Are there any people here? she wondered. She wasn't having any trouble breathing. If there were inhabitants, would they be humans, or would they be grays or little green men or even floating sentient beings of light? She had no idea.

If no people… or humanoids… or whomever… showed up, then she was really going to have to start thinking about shelter. And food. At least she now knew there was fruit back within the trees. And perhaps she could stay by that mossy overhang back by the pillar…

She was not looking forward to this though. She closed her eyes, and prayed fervently to every deity she could think of to send someone to help her.

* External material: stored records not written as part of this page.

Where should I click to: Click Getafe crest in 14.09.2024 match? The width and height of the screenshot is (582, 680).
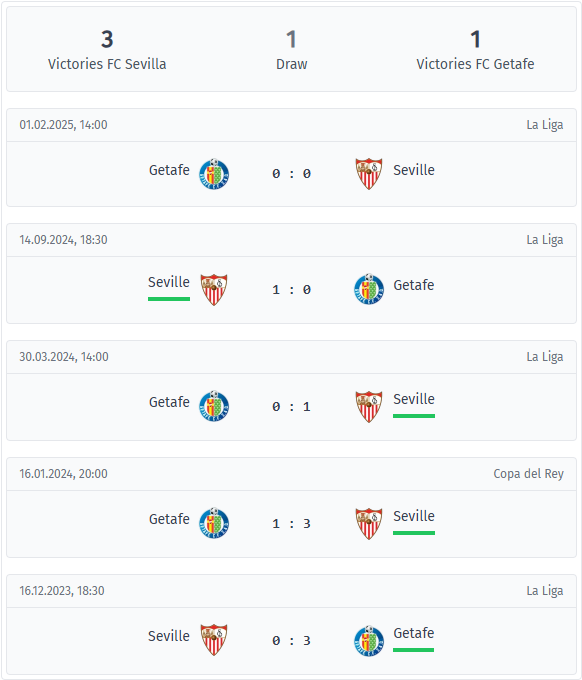(369, 289)
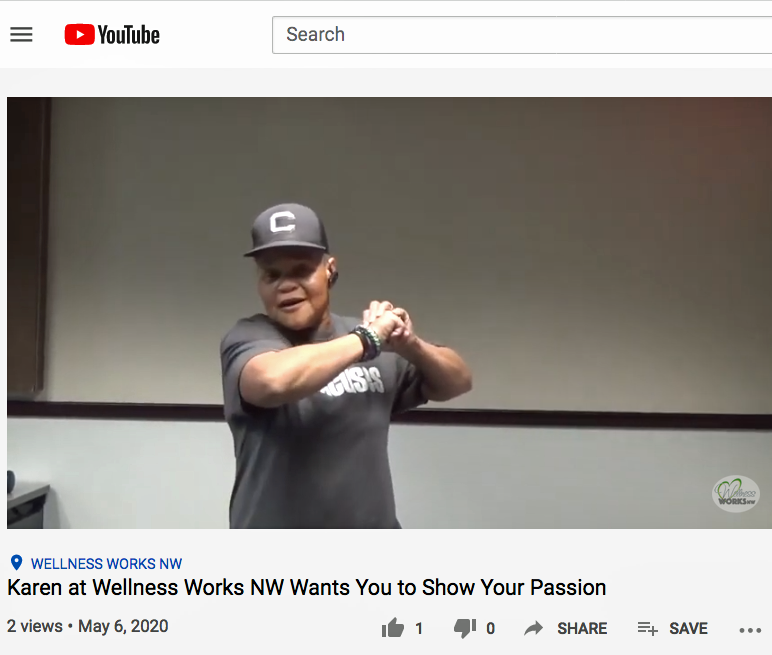Open the WELLNESS WORKS NW location link
The image size is (772, 655).
(x=106, y=563)
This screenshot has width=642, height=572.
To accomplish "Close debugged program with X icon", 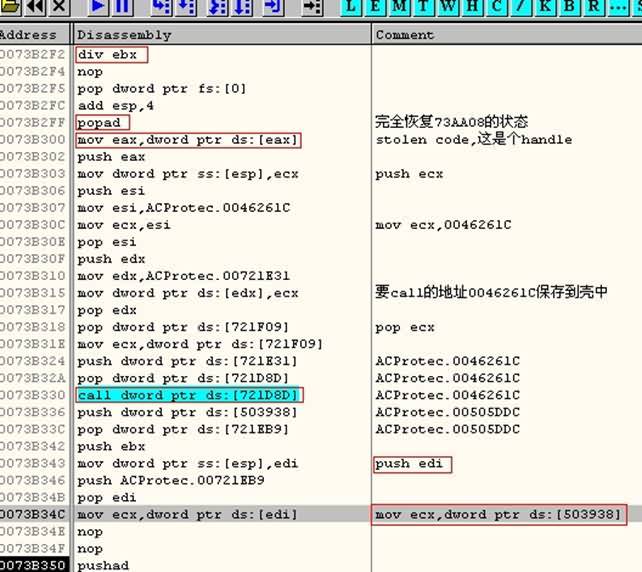I will tap(59, 7).
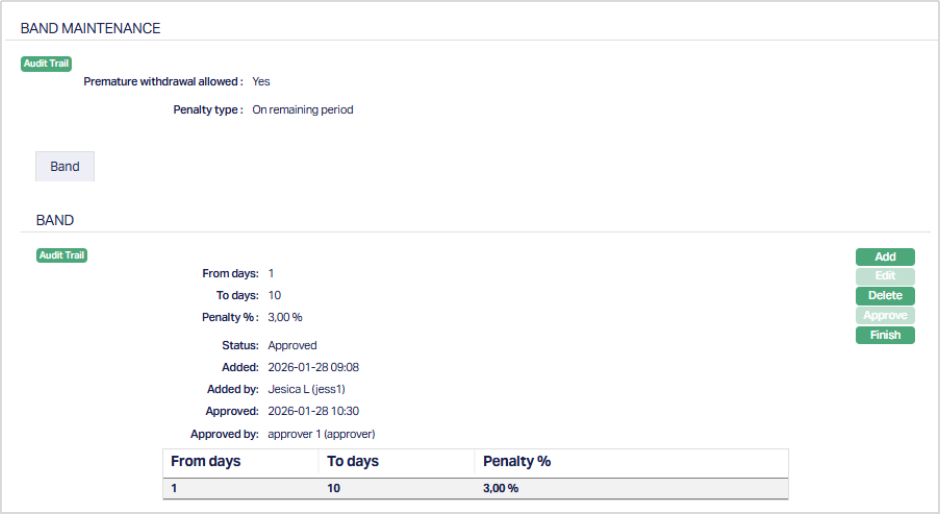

When she opened her eyes again, she gasped. God must have been listening, because descending from the sky into the valley was a spaceship. It wasn't a saucer-shaped UFO, but rather an attractive and very futuristic little thing with three wings, like an inverted Y. It was hard to tell at this distance, but the scale of it seemed quite human. As it prepared to land, it raised and retracted its lower wings, and disappeared into the trees.

It seemed that help had arrived at last.

If not, well…Kitrin hoped it would be over quickly. She didn't think she'd like being the subject of alien experiments, she thought with a grim smile.